A shift is happening in how platforms shape user experiences, Yildirim said. Traditional recommendation systems learned from the behavior of large groups. What many people watched, bought or listened to informed what individuals discovered.

AI-driven personalization changes that. Modern recommendation systems build a different version of the platform for each user. Home screens, rankings, playlists and content can differ between two people on the same service.

“We are almost instinctively consuming a different version of Spotify, consuming a different version of Netflix,” Yildirim said.

That fragmentation potentially lowers the value created by more users. With fewer shared touch points, the value added by additional participation declines.

“That definitely reduces the reliance on network effects in order to keep the consumption going,” she said.

Lower Marginal Costs Reshape the Economics of Entry

AI also changes competitive dynamics by lowering the marginal cost of producing text, code, audio and video. Tasks that once required teams of writers, designers or developers can now be automated or accelerated.

This reduces a traditional advantage of large platforms. Scale once helped companies produce and distribute high-quality content. As those costs fall, smaller producers can enter markets with content that looks and feels professional.

“To the extent that we lower the costs of production, we also lower the cost of entry into different areas,” Yildirim said.

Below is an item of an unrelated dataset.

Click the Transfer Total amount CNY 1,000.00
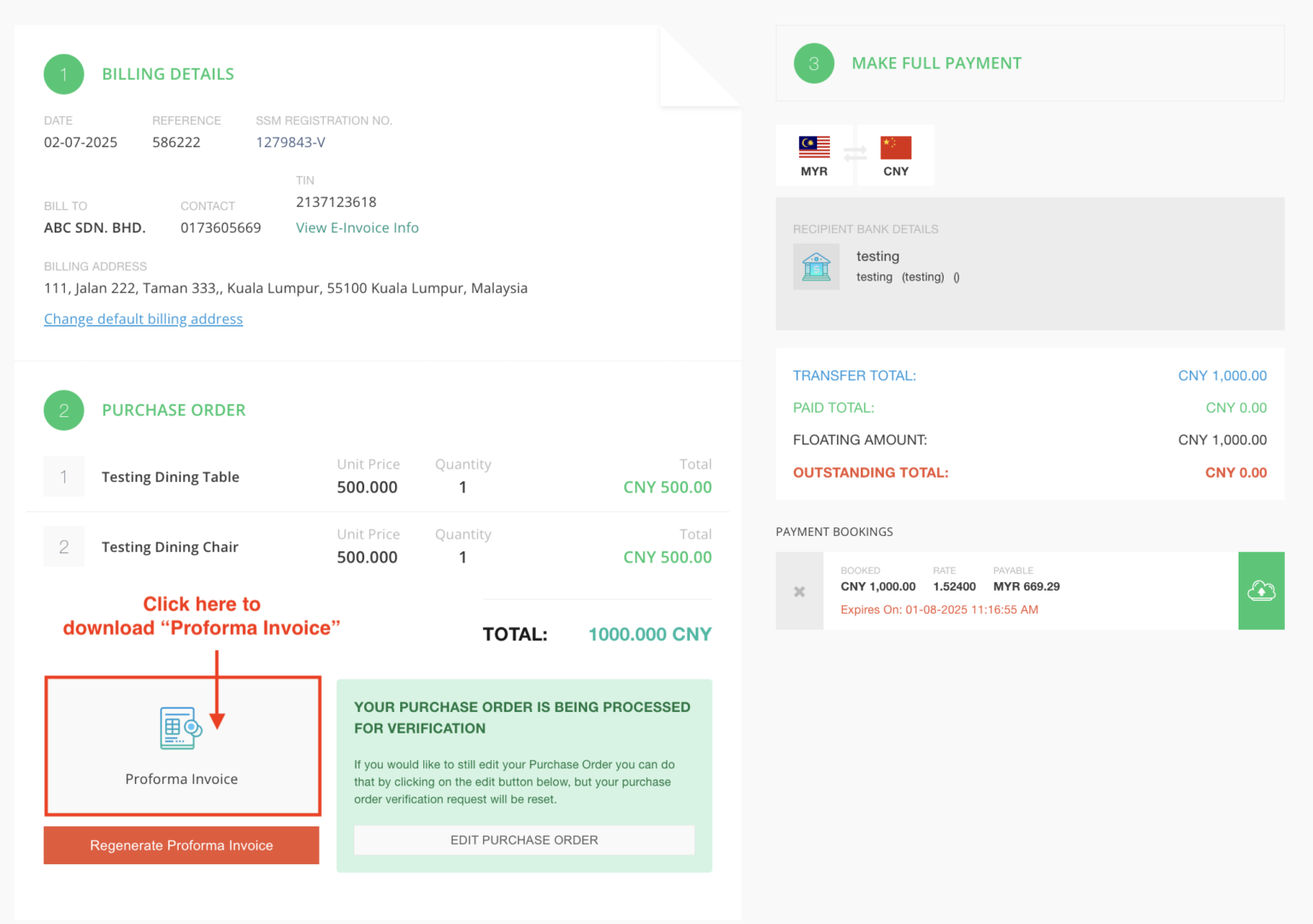1313x924 pixels. click(x=1222, y=375)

AI “should increase the ability of the long-tail producers to enter a market,” she added.

That shift weakens the degree to which user scale translates into lasting market power.

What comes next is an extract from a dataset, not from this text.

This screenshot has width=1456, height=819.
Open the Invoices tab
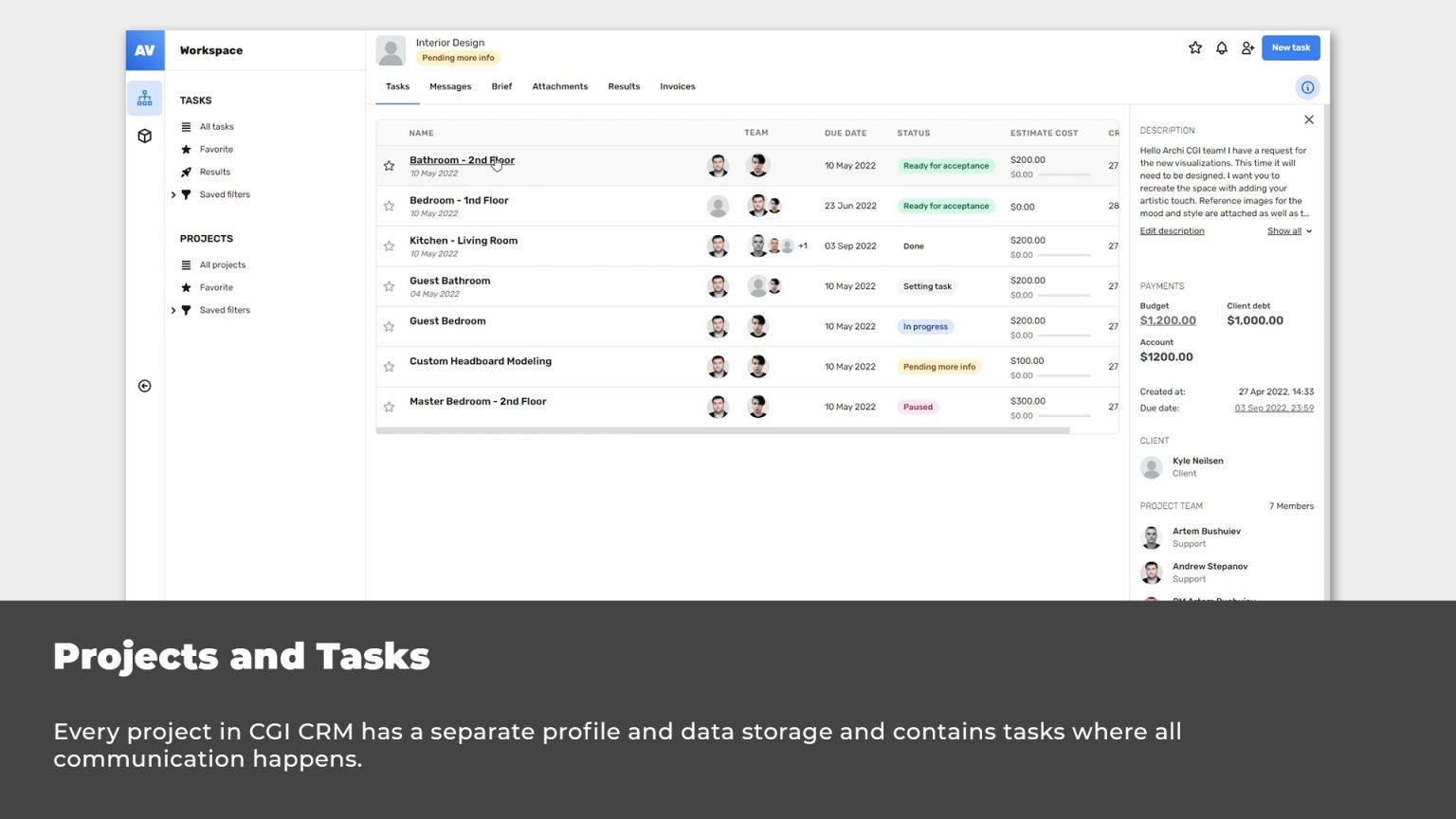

User-Generated Content No Longer Anchors Platform Value

AI is also substituting for user-generated content. Platforms like YouTube, Facebook, Reddit and Quora rely on users posting, answering questions and interacting. Traditionally, more users meant more content and engagement.

Generative models weaken this dependency. AI tools can answer questions, write posts and summarize thousands of reviews, reducing the need for human input. Platforms can increasingly rely on “the wisdom of the internet” embedded in large language models when human contributions are limited, Yildirim said.

If algorithms supply or compress much of the content, each new user’s contribution matters less. The traditional flywheel stops working the way it used to.

Does a Large User Base Still Signal Market Power?

Yildirim said she believes the assumption that a big user base indicates power in the market no longer holds.

“We cannot necessarily say a platform with a smaller installed user base is not going to have competitive power,” she said.

Algorithms can now provide advantages that historically came from scale, making smaller platforms more competitive than their size would suggest.

“It’s quite possible that algorithms can now start to substitute for those network effects,” she said.

Need for Updated Analytical Frameworks

AI also challenges long-standing economic frameworks. For years, multi-sided market theory described how platforms create value by connecting different groups of users. AI alters that logic by reducing reliance on human-to-human interaction.

Economists and policymakers will need to “update our prior knowledge” because competitive power now has multiple sources, Yildirim said. User contributions, data-driven effects and algorithmic performance all shape outcomes.

Understanding these forces will require more research. Studying how much AI substitutes for user-generated content, how personalization fragments audiences, and when AI amplifies rather than diminishes network effects is important, she said.

Network effects still matter, but not in the same way. Algorithms now perform functions that previously relied on large user communities. That shift means scale is no longer a reliable indicator of competitive strength.